● **Exercise brief**
Return exactly the line that contains "Instruction: Collapse the" and all lines beneath it in the entries, through the very last one.

● **Data shown**
******
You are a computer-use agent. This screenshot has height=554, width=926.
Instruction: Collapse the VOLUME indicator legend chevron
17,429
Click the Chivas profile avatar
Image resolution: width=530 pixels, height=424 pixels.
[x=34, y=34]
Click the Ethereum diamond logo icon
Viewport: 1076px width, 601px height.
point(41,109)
******
● **Written response**
Instruction: Collapse the VOLUME indicator legend chevron
17,429
Click the Chivas profile avatar
Image resolution: width=530 pixels, height=424 pixels.
[x=34, y=34]
Click the Ethereum diamond logo icon
Viewport: 1076px width, 601px height.
point(41,109)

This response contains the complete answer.